··· Input data ···

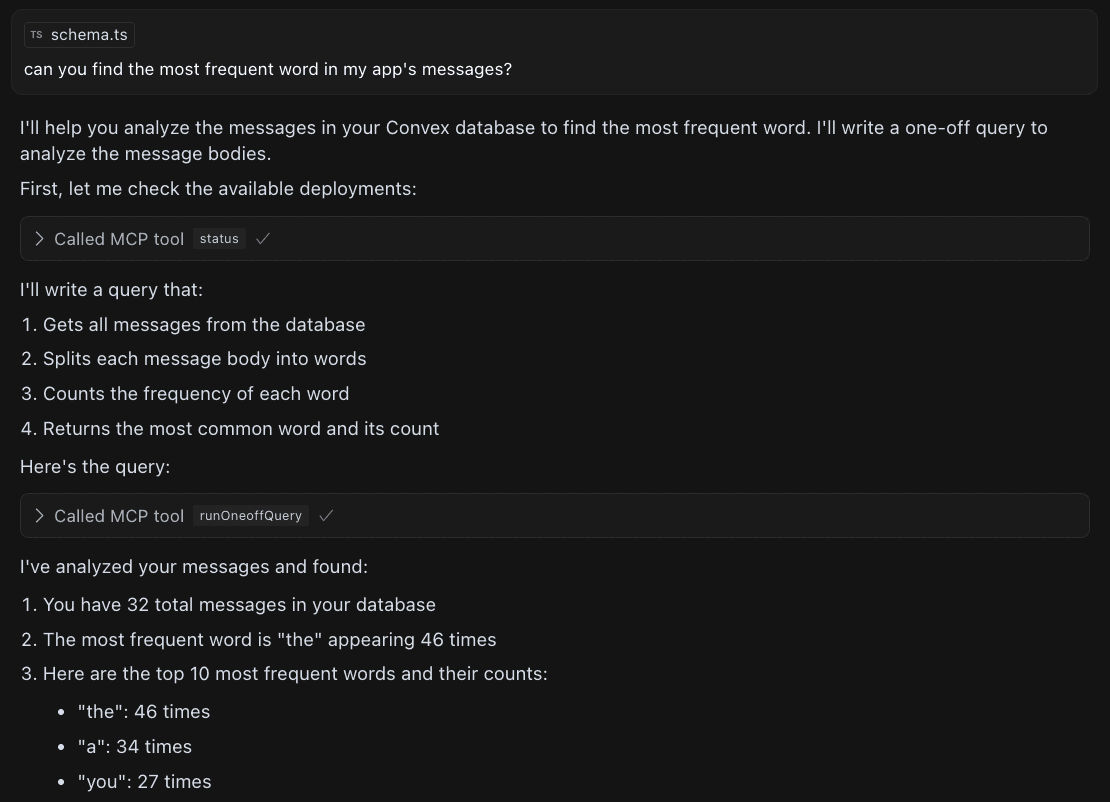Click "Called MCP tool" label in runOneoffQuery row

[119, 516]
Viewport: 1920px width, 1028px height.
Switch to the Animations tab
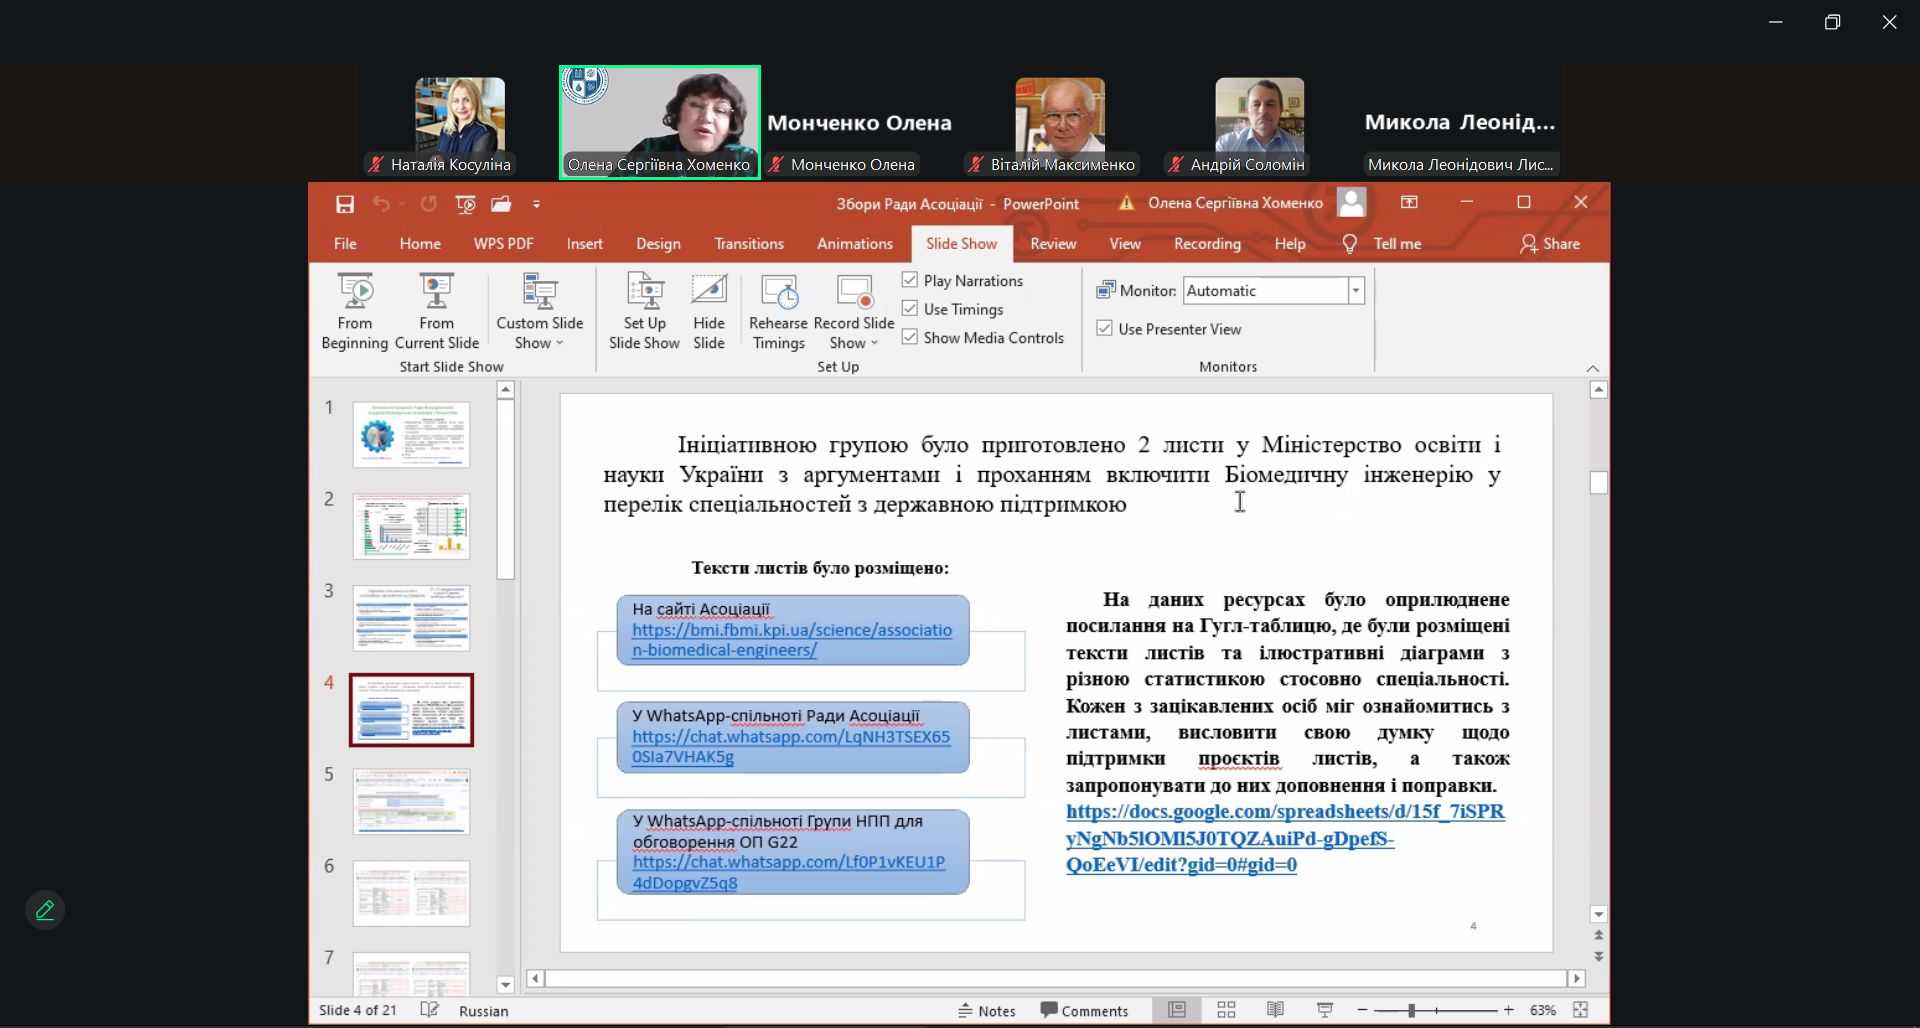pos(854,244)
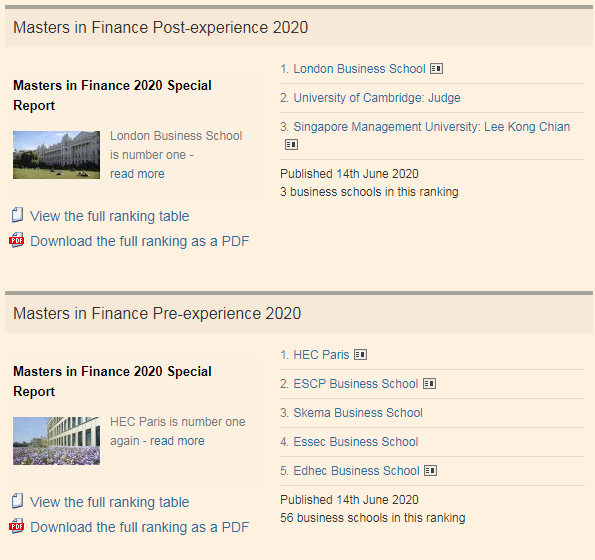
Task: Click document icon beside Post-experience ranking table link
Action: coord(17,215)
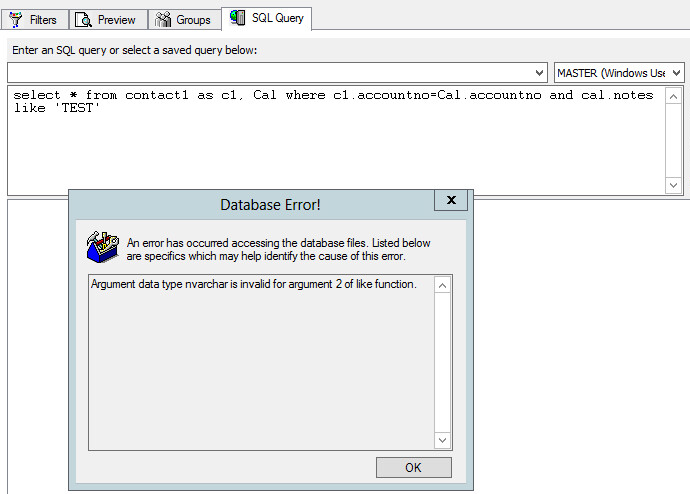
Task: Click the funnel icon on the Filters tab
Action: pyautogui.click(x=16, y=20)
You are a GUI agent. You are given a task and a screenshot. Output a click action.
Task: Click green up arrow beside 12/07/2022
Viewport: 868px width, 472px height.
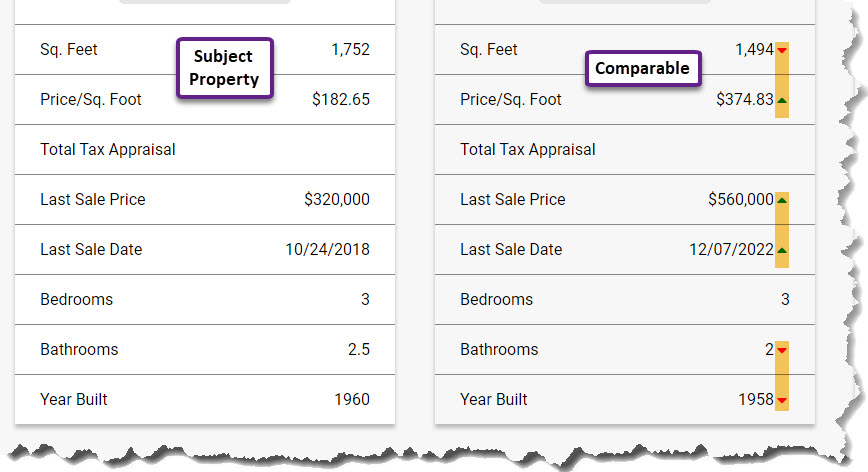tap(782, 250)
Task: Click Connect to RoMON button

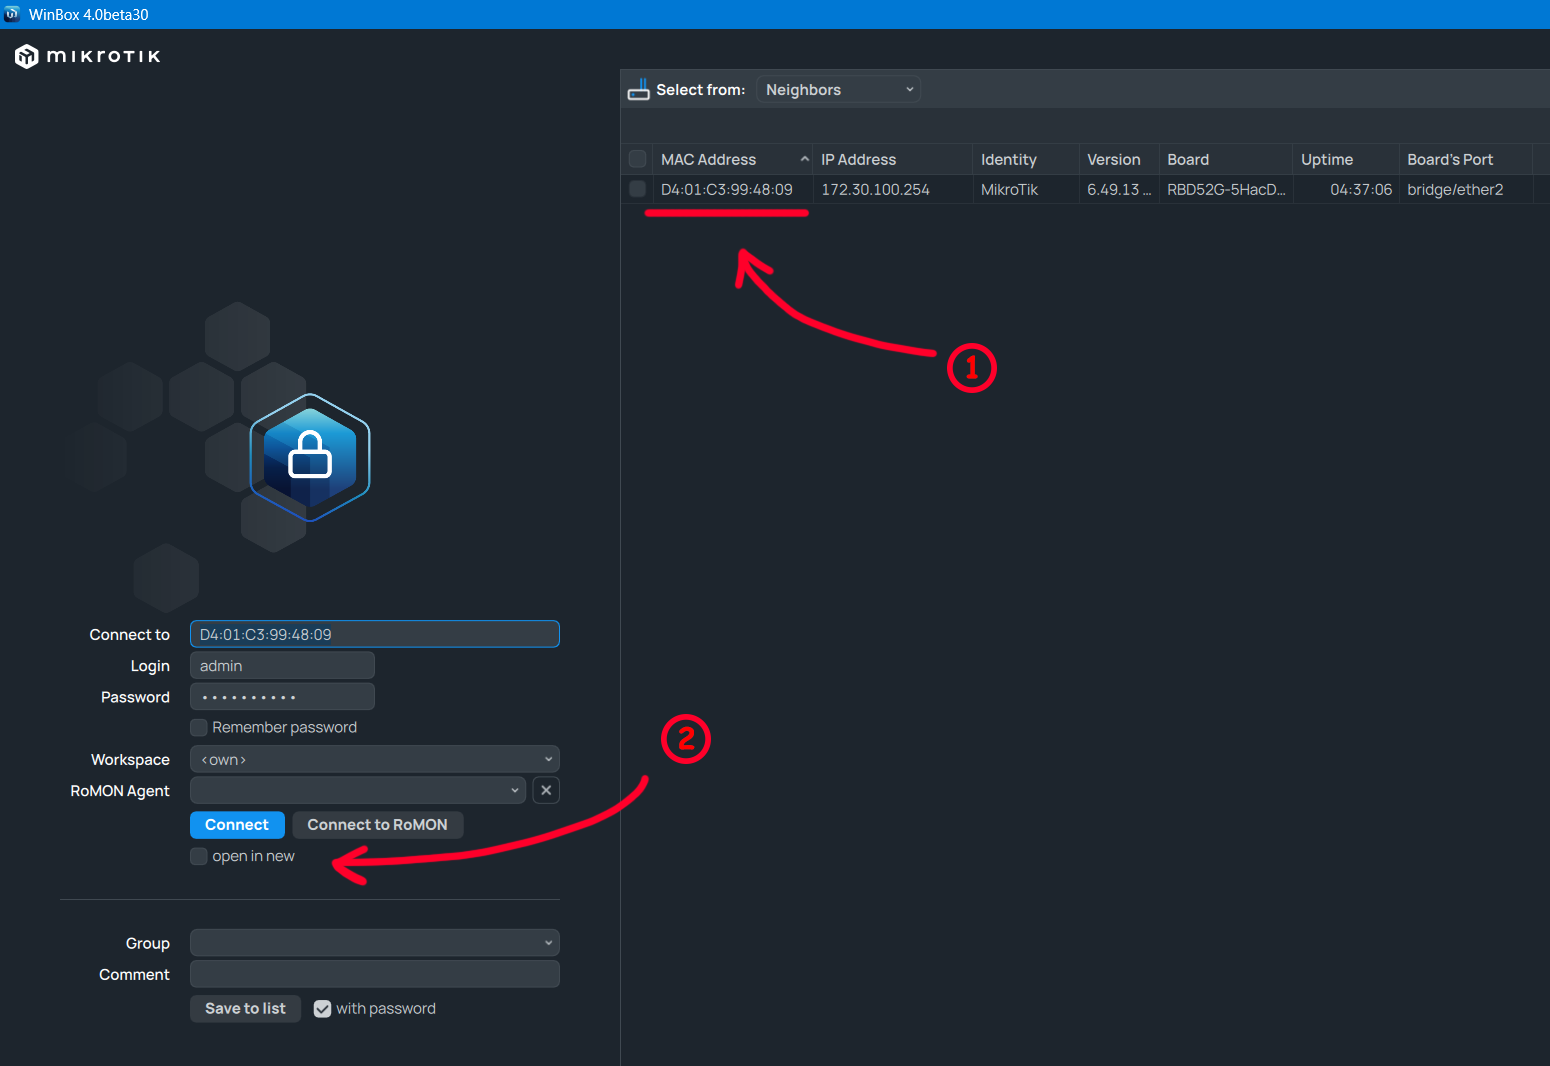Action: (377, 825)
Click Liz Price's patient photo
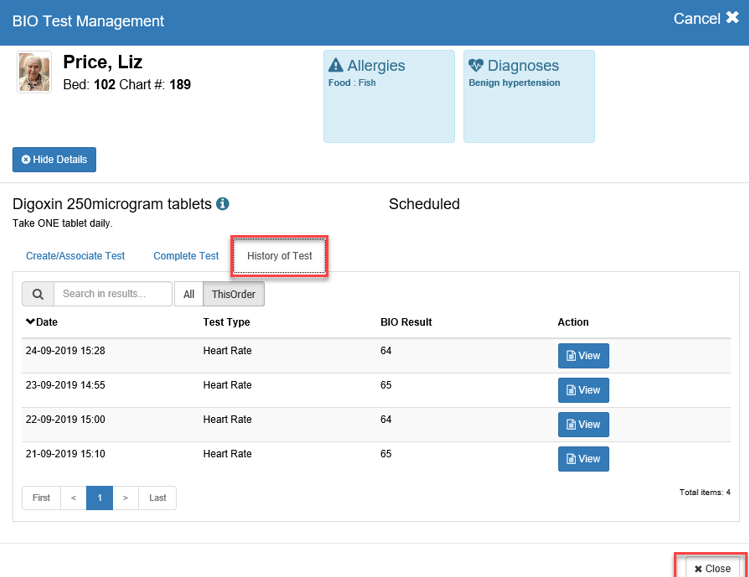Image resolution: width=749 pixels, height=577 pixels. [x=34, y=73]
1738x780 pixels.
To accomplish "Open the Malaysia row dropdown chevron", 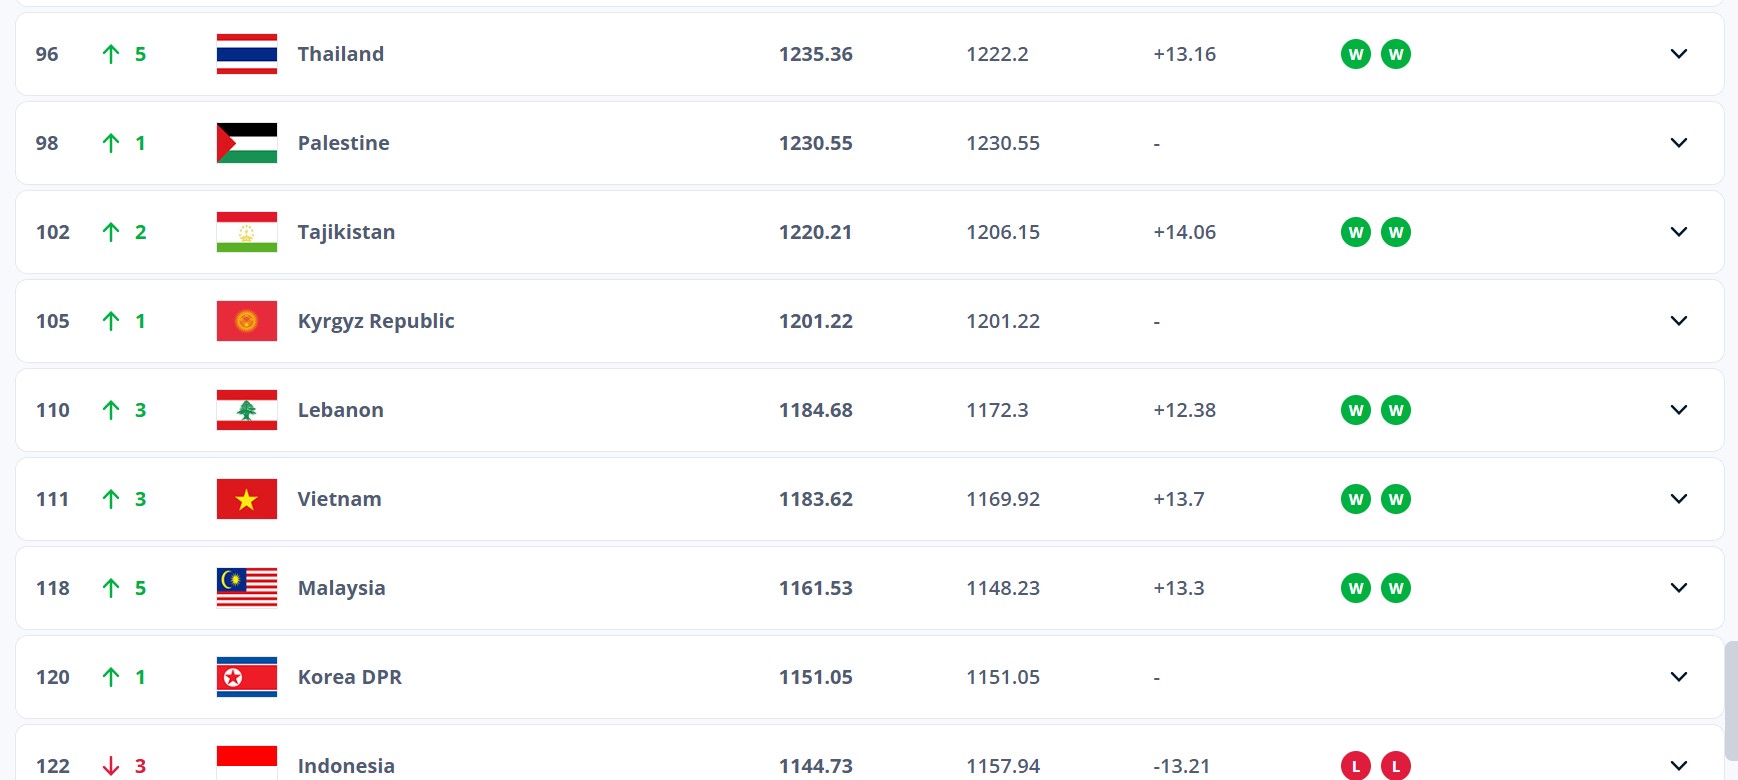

···

Problem statement
Starting with the line that contains "Switch to the Animations tab", print every remaining line of the records above, exactly as it stands. Do not print the pictures.

Solved problem
Switch to the Animations tab
pos(854,244)
Task: Click document icon beside Post-experience ranking table link
Action: coord(17,215)
Task: Click the funnel icon on the Filters tab
Action: pyautogui.click(x=16, y=20)
You are a GUI agent. You are given a task and a screenshot. Output a click action.
Task: Click green up arrow beside 12/07/2022
Viewport: 868px width, 472px height.
tap(782, 250)
Task: Click Connect to RoMON button

Action: (377, 825)
Click Liz Price's patient photo
Image resolution: width=749 pixels, height=577 pixels. [x=34, y=73]
1738x780 pixels.
To accomplish "Open the Malaysia row dropdown chevron", 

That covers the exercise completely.